The timing of particular CTL responses may be an important factor in their influence on disease progression. Most B57+ individuals infected with HIV-1 target IW9 at some point; in one cohort study, only 23% targeted IW9 during acute/early infection, whereas CTL responses to IW9 were detectable in 60% of B57+ individuals during chronic infection (77). The overrepresentation of slow progressors in our cohort may account for the finding of IW9 targeting in 50% of participants in our study. It is possible that IW9 responses are most useful if they are early, in contrast to KF11 targeting, which is effective during chronic infection (40).
It is instructive to compare our findings with those in a recent report which also sought to identify early B57-restricted CTL responses that correlated with slow HIV-1 disease progression (21). Within a cohort of 9 B57+/B58+ individuals, targeting of TW10 within the first 1 to 4 months of infection was significantly correlated with a slower decline of CD4+ T cell numbers in the 8 years after infection (21). This is consistent with our findings: of the 6 participants in the present study whose CD4+ T cell count declined to below 200 within 10 years of infection (which also occurred for all 9 participants in the prior study), the 3 who did not target TW10 advanced to disease much more quickly than those who did (3.5, 5.5, and 6 years for participants A, B, and C, respectively, versus 6, 6.25, and 9 years for participants D, E, and F, respectively). CTL targeting of TW10 and fitness-impacting escape mutations in this epitope have been shown to be associated with control of HIV in the early years of infection (21, 30, 51, 73, 77); however, our study suggests that the protective effect of early TW10 targeting may not extend beyond 10 years. In agreement with this, the fitness costs to HIV-1 of CTL escape mutations in TW10 were shown to wane during chronic infection due to the accumulation of compensatory mutations (11). Importantly, the subjects in the earlier study were recruited from those who presented with acute symptoms of HIV-1 infection and did not include any slow progressors, whereas 50% of our participants maintained CD4+ T cell counts above 500/mm3 for more than 7 years, 0% of the subjects in that study did (21). Finally, the earlier study limited the analysis of B57-restricted targeting to the TW10 and KF11 epitopes (21). In contrast, by conducting proteome-wide ELISpot assay analyses, we made no a priori assumptions as to which early CTL responses would be important and identified early IW9 targeting as an unforeseen correlate of long-term disease suppression.
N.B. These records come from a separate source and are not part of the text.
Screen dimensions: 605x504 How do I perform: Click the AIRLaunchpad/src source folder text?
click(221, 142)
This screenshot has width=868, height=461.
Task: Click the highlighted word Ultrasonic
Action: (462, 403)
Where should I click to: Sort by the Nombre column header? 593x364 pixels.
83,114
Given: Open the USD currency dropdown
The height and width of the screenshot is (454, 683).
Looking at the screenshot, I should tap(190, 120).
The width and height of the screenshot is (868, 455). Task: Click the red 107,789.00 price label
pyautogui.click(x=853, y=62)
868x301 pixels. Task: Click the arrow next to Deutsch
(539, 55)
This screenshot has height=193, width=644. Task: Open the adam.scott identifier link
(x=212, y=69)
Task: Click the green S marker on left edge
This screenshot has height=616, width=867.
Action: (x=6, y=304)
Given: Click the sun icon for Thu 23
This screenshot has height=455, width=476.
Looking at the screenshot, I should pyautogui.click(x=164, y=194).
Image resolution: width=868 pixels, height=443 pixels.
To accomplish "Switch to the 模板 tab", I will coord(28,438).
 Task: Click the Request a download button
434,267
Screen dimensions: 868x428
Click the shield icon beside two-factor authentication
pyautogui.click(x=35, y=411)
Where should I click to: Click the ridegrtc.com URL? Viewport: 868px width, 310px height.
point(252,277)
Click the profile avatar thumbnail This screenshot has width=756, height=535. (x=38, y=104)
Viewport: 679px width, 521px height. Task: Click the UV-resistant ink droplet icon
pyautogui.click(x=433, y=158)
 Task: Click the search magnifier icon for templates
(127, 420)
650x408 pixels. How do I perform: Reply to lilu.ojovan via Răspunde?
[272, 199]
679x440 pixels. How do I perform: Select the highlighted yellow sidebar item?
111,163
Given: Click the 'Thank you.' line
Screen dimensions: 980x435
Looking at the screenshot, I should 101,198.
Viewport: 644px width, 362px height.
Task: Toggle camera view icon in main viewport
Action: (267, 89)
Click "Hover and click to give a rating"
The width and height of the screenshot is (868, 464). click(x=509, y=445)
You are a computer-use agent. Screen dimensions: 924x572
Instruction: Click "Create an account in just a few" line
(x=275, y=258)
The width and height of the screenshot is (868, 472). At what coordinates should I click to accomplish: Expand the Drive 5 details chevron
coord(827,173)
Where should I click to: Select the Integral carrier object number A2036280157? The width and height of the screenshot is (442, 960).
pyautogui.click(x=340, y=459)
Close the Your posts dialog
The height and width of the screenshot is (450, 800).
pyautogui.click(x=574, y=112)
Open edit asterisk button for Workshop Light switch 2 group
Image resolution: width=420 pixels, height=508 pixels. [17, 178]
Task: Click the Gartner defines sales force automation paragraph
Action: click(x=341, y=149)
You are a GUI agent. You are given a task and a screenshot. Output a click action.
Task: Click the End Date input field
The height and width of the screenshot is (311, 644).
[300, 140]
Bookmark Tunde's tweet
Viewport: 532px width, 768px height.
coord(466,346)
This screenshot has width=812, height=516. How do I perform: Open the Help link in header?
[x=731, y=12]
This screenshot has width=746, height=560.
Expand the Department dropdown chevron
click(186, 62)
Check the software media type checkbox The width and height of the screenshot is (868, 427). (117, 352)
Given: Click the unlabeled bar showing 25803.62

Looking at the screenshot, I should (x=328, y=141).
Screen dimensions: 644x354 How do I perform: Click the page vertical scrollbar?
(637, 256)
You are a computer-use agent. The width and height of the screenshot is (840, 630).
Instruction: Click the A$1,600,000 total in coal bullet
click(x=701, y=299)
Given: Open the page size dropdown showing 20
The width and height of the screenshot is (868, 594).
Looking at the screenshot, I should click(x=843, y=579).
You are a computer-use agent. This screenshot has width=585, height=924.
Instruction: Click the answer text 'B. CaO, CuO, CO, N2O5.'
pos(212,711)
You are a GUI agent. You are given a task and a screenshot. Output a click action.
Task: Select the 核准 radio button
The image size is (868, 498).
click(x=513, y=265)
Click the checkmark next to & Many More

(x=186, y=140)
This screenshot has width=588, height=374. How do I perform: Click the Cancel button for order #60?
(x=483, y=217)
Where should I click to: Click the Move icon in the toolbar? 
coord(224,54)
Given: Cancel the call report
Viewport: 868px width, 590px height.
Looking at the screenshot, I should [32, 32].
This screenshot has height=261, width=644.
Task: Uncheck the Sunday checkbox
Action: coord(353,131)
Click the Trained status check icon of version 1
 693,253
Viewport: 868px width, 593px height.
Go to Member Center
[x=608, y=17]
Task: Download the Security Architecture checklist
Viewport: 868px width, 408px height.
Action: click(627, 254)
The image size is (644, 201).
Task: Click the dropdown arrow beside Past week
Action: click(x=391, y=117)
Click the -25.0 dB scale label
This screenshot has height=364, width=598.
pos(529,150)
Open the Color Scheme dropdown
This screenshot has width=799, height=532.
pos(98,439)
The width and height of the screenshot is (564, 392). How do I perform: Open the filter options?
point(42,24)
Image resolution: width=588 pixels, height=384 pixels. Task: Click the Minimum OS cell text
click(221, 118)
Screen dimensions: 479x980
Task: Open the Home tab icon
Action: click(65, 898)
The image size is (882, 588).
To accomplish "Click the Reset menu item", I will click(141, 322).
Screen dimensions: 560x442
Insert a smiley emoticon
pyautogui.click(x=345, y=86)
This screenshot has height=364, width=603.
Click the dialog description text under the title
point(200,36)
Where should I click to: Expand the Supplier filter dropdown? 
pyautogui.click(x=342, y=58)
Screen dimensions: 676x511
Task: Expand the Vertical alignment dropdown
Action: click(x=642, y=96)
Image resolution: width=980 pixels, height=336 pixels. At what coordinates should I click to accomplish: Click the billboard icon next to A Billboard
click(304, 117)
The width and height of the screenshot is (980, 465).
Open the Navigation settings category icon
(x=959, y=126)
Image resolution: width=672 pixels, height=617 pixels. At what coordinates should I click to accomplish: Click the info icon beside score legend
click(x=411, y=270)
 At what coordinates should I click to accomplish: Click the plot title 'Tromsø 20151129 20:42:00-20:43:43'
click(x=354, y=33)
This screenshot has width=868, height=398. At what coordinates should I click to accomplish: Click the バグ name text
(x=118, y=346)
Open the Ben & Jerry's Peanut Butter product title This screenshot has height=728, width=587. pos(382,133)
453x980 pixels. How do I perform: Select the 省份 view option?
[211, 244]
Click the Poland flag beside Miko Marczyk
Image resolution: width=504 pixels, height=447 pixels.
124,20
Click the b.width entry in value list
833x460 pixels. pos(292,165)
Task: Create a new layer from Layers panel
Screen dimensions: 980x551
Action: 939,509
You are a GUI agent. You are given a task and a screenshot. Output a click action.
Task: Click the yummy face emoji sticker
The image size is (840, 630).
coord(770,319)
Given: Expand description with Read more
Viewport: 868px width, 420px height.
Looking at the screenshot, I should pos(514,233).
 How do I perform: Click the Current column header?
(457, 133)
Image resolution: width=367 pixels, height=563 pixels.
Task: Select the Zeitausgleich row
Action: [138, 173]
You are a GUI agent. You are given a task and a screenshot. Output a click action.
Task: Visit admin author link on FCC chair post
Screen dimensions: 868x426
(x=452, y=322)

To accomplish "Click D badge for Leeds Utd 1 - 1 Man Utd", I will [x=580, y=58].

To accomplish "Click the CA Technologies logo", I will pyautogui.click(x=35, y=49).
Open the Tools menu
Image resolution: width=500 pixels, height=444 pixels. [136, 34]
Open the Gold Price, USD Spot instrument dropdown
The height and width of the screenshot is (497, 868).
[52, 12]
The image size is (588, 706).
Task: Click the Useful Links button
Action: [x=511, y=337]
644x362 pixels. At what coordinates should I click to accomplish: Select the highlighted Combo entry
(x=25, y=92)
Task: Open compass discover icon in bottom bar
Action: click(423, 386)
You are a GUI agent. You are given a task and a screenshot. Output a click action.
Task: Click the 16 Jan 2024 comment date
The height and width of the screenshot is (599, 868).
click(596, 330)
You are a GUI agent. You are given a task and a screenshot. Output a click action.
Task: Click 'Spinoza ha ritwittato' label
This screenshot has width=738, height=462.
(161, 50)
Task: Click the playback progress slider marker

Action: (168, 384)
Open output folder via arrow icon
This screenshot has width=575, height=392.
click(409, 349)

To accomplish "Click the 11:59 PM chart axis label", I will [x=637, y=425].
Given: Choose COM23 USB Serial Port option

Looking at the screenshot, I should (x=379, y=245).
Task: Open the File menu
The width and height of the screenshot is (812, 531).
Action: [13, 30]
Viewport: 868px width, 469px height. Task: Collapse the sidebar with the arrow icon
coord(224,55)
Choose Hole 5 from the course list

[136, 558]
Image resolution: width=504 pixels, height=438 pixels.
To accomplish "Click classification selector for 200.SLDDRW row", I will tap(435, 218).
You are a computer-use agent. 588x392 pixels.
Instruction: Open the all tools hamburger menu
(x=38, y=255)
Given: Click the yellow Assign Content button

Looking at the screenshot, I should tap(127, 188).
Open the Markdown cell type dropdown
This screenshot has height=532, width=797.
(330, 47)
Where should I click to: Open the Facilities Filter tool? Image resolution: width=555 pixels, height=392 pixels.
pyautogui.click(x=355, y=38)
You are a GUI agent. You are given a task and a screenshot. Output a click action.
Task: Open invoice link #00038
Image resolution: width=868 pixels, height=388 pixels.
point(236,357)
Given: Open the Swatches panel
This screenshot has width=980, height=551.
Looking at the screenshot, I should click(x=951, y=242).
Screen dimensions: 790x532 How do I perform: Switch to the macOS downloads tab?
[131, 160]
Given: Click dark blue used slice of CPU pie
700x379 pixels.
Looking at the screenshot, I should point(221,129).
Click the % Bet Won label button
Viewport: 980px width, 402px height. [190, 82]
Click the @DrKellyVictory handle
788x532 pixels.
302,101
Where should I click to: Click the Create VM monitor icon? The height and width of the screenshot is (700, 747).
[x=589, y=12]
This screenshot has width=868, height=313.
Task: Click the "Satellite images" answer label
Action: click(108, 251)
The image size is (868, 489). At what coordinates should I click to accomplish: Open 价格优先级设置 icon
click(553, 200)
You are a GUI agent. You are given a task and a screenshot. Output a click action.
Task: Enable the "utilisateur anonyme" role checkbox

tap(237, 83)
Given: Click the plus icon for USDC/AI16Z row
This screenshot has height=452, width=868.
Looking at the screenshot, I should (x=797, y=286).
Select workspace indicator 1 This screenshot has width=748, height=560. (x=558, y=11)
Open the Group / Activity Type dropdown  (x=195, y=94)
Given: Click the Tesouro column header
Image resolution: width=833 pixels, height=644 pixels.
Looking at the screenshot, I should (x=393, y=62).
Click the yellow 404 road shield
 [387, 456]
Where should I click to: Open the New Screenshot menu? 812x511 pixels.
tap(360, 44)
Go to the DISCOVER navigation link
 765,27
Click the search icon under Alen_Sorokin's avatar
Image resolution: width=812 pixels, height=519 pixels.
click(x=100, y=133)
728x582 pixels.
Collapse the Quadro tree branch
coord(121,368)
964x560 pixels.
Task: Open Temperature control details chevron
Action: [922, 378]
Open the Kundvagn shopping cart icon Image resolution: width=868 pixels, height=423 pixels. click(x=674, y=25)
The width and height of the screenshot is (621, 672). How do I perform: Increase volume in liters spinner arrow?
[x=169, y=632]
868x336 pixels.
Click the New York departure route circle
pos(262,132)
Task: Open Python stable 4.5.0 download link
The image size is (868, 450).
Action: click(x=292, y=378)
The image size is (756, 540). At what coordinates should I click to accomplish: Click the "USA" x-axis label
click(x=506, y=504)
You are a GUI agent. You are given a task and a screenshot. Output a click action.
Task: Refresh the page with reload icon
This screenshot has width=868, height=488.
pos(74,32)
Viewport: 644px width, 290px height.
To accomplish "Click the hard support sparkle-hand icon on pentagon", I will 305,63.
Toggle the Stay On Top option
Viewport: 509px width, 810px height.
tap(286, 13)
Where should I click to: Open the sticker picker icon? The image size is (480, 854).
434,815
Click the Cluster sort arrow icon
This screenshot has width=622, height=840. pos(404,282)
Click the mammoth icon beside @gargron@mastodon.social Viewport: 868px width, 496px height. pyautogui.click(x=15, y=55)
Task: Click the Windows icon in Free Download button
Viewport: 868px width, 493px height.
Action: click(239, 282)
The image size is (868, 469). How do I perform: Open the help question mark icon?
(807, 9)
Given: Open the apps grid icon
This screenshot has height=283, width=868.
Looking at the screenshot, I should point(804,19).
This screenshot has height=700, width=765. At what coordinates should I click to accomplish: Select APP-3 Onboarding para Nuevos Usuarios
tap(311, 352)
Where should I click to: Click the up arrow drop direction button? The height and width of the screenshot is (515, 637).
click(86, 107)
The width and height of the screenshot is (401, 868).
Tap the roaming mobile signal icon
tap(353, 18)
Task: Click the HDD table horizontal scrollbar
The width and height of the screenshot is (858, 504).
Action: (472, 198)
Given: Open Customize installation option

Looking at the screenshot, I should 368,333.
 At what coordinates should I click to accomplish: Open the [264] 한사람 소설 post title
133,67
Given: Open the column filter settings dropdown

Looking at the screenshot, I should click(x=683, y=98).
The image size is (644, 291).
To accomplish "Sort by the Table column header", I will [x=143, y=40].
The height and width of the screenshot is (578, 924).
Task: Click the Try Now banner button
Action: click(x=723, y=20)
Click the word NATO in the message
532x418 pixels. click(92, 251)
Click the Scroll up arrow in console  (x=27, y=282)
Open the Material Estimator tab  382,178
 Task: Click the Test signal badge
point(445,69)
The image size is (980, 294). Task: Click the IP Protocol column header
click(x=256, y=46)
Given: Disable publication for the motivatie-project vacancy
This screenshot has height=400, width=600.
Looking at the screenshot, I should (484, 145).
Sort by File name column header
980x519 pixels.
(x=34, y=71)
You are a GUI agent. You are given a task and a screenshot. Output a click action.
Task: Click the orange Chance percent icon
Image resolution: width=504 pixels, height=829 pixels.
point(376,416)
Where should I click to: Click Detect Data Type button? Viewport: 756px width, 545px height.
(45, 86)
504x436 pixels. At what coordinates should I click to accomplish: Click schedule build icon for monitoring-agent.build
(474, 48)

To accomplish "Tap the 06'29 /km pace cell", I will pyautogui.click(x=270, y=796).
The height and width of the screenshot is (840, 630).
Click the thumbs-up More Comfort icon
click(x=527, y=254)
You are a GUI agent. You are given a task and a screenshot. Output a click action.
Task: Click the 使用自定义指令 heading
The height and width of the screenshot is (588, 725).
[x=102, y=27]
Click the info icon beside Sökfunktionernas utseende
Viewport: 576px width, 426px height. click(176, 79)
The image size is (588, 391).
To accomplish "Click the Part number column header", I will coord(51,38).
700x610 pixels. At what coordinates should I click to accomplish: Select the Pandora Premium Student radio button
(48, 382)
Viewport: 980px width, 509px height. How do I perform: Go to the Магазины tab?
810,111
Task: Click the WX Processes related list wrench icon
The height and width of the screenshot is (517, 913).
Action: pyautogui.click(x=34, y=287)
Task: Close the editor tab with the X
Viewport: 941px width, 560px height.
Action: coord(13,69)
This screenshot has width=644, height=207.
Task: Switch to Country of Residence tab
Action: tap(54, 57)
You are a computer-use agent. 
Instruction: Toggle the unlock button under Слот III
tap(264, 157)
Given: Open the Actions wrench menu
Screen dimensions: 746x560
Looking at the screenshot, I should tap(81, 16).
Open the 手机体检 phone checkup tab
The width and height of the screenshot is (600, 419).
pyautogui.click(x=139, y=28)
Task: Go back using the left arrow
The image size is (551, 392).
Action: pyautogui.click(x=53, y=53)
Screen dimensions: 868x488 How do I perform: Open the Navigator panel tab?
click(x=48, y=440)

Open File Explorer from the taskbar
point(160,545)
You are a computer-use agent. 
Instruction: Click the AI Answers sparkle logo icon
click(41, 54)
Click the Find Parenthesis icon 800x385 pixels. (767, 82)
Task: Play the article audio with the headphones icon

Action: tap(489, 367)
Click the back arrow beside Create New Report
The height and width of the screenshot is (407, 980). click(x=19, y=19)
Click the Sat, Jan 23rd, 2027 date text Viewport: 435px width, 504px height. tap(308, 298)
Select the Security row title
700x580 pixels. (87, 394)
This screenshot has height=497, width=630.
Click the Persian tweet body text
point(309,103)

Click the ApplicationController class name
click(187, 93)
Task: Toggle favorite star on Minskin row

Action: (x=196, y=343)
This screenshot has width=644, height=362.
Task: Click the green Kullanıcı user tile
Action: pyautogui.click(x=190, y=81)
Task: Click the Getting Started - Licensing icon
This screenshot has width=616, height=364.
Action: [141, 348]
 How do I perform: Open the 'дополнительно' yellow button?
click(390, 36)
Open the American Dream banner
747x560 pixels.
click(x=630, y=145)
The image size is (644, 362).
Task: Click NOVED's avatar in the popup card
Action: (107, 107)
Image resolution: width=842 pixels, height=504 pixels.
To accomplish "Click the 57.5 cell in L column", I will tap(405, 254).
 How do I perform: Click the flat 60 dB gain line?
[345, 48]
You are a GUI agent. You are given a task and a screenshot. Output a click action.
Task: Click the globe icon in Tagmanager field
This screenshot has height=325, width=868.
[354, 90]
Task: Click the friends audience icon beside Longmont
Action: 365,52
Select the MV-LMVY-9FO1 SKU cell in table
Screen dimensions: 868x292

We also report here that during early infection a greater breadth of targeting of highly conserved epitopes, regardless of HLA restriction or parent protein, correlated with longer times until disease, as did a greater breadth of targeting of B57-restricted epitopes of Gag. The latter findings are consistent with those from a prior report that found that targeting of conserved and Gag-derived epitopes correlated with lower viremia levels during primary infection (48). CTL targeting of Gag epitopes has also been found to correlate with lower viremia levels during chronic infection (23, 40, 52, 59). The present study extends these findings both by focusing on the differences in targeting among B57+ individuals and by linking early CTL targeting events with long-term outcomes. The effectiveness of early responses to conserved and Gag-derived epitopes for not only immediate control but also long-term control of HIV-1 reaffirms the case for the design of vaccines that elicit responses to such epitopes in persons of all HLA genotypes.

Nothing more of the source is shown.